His consistent care and support are why I can share my stories and reflections on my product management journey.
My second male mentor came into my life a couple of years ago. He was invested in my success from the day I started my new role and helped me assimilate into my new environment by helping carve out a strategy to be efficacious. He taught me valuable lessons about how and why I needed to cultivate a relationship with everyone on my cross-functional teams, as they were invested and had a stake in any feature or functionality I planned to build with my scrum team.
He taught me how to be a compelling storyteller and get my stories to travel by having design drive the conversation with customers, cross-disciplinary partners, and leadership. More broadly, he helped me understand how to motivate my partner teams, align my KPIs to theirs, and learn the noteworthiness of sharing my product strategy and roadmap early on so that communications are enhanced to get everyone‘s buy-in.
Even though I no longer work with my second mentor, we still have weekly catch-ups where we exchange advice. After all these years of mentorship, I am thankful for his daily investment in my effectiveness.

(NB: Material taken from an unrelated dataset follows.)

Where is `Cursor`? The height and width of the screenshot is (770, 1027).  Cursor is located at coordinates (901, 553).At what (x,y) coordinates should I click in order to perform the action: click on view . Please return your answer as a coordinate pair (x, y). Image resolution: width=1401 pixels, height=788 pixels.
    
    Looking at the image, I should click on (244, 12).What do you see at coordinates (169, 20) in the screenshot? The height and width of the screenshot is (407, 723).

My third male mentor of note was one of my cross-functional partners. From the moment I met him, we built a lovely rapport. Not only did he help me get immersed with the team right away, but I acquired many defining lessons from him. I also appreciate the frank conversation about politics, biases, and inequities in the workplace. Many of our discussions were about my future professional and personal objectives and the steps I needed to take to bring my dreams to fruition. Every time I did not get a promotion and wanted to give up, he was there to push me along and remind me that I needed to continue paving the path for others.
Other Mentors and allies
Many other male mentors, allies, and sponsors have molded me throughout my career. They have imparted lessons that I still practice today. Through them and their teachings, I discovered the art of negotiation and the fundamental skill of communication; how, while I may disagree with the determinations of my cross-functional partners, what should always be my foremost thought is that they have the best interest of our organization at heart, we may just all execute it in different ways. Those differences are what make all of us great.
These men also gave me the wisdom to understand the importance of coalition building and how to influence and lead without authority. This taught me that it is better to build consensus, galvanize, motivate, and build a coalition that I can bring with me on the journey to understand and solve customers’ ever-evolving problems.

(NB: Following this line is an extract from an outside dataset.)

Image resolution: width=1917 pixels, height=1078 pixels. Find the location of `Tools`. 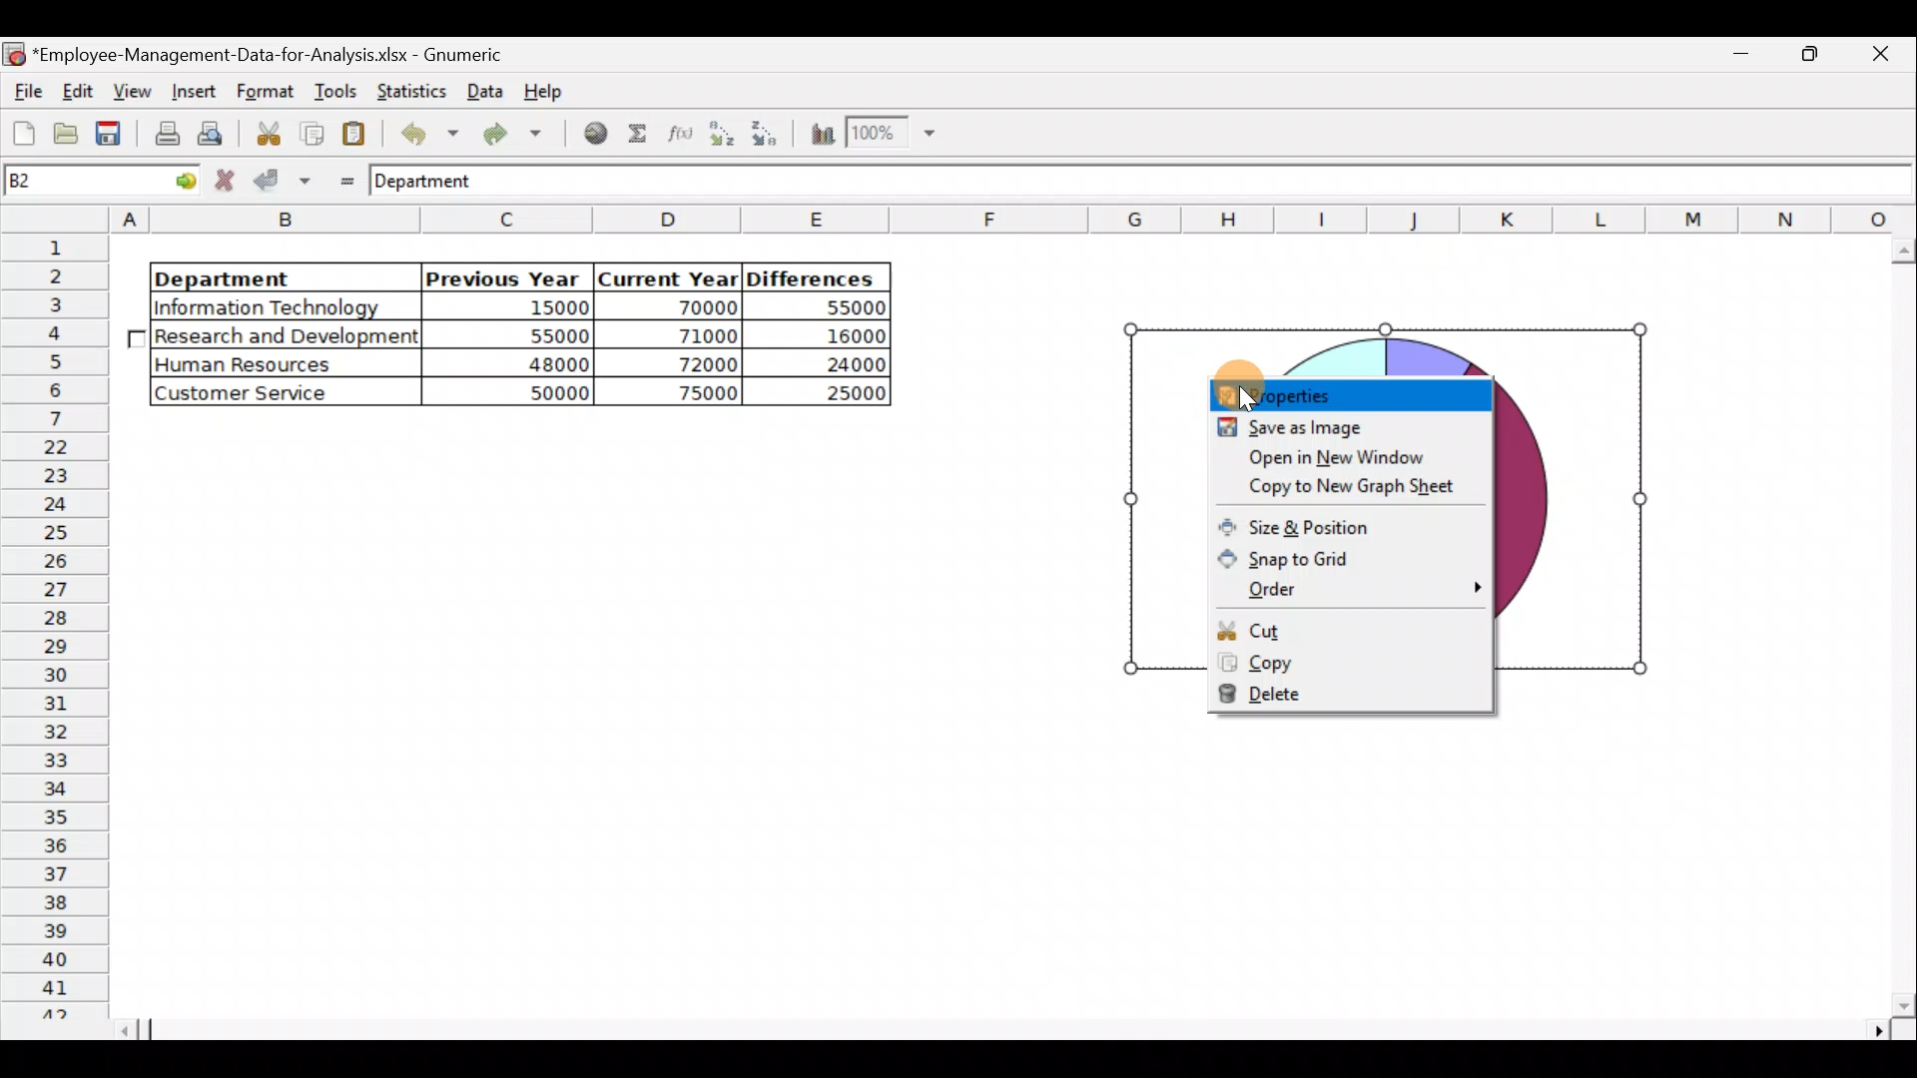

Tools is located at coordinates (330, 90).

I was supported and encouraged to ask for what I wanted and seek job opportunities and promotions I thought were out of my reach. As a result, I finally stopped being afraid to go after my personal and personal ambitions. This blog is a testament to this lesson.
Regardless of who you are, we all need mentors, allies, and sponsors to advance our careers. One lesson I discerned a long time ago was that I was limiting myself by only seeking mentorship from women. I later realized I needed people in my life with various viewpoints, assessments, and diverse lived experiences.
The male mentors in my life have been with me through the most effervescent and the most dejected days of my life. They have shared knowledge and insights when some of my experiences have been so daunting that I did not think I could persevere. When I have wanted to give up, they have reminded me of the impact and influence I could have. I can write this blog because of the people that have come into my life, some for a short period and others for a long duration. Regardless of how long they were in my life, they impacted my destiny, which I continue to appreciate daily.